How Should We Then Live?

I had occasion last year to reread one of Francis Schaeffer's classic books, How Should We Then Live? In it, Schaeffer traces the history of Western philosophy (and its embodiment in the arts) up to the present. It includes, naturally enough, a sobering (but accurate) portrayal of modernity and of our present postmodern culture, both of which have lost the historical Christian worldview. (To paraphrase Pastor Ken last week paraphrasing Schaeffer, 'Whereas Christianity used to be the big dog in American culture, we followers of Jesus are now the fleas on the dog.')
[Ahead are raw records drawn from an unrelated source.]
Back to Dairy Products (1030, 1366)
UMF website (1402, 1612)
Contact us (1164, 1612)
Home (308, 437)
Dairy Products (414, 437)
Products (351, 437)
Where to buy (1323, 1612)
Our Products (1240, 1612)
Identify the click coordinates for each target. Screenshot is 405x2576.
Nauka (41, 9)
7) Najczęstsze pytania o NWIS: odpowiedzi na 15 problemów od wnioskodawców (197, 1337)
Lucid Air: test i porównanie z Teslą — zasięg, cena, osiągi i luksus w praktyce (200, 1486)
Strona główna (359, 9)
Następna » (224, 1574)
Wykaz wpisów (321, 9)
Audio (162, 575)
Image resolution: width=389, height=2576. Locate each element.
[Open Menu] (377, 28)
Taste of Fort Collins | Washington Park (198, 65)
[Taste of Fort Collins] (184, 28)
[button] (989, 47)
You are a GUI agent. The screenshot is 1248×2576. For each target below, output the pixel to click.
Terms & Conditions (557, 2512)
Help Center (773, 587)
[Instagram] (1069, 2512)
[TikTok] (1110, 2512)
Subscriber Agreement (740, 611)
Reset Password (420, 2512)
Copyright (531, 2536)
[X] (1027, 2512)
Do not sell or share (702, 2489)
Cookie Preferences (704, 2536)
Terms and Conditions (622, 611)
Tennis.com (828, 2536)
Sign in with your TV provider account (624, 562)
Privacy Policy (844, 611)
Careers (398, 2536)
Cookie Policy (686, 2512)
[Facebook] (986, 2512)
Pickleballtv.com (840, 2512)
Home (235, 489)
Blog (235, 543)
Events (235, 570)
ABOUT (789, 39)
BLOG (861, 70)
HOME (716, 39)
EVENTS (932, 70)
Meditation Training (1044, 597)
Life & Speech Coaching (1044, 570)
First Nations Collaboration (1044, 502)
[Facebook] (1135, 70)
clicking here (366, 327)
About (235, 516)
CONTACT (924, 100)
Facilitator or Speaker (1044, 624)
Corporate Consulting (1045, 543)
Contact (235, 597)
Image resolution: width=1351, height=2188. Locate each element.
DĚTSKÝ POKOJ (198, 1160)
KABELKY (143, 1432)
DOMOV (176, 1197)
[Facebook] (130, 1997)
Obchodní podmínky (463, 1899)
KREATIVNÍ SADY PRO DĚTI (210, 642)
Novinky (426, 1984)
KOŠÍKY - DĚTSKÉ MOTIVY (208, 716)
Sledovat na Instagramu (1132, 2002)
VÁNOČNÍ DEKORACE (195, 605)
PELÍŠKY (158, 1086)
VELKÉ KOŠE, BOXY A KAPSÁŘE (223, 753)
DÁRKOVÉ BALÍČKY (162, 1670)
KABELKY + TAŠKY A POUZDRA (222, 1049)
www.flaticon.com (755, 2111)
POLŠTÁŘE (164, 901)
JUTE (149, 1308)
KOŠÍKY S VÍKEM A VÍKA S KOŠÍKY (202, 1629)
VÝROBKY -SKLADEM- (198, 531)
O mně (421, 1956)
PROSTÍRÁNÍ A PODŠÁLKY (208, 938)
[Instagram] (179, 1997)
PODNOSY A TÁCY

Nonetheless, this book of Schaeffer's was one of hope. This hope was born of a certainty that the Christian worldview is the only rational one, the one that best explains reality, is most logically consistent, best promotes practical consequences, and alone provides meaning and purpose. His book, then, was (on one level) a somewhat dispassionate account of how this uniquely rational worldview has come to be lost (in the culture at large). In the concluding Note, he wrote,
Christians do not need to be in the majority to influence society
(that is, to bring to bear on society this forgotten worldview). Schaeffer’s life proved this, and served as a shining example of how clear worldview thinking and love of fellow humans can make a follower of Christ salt and light even in this postmodern generation.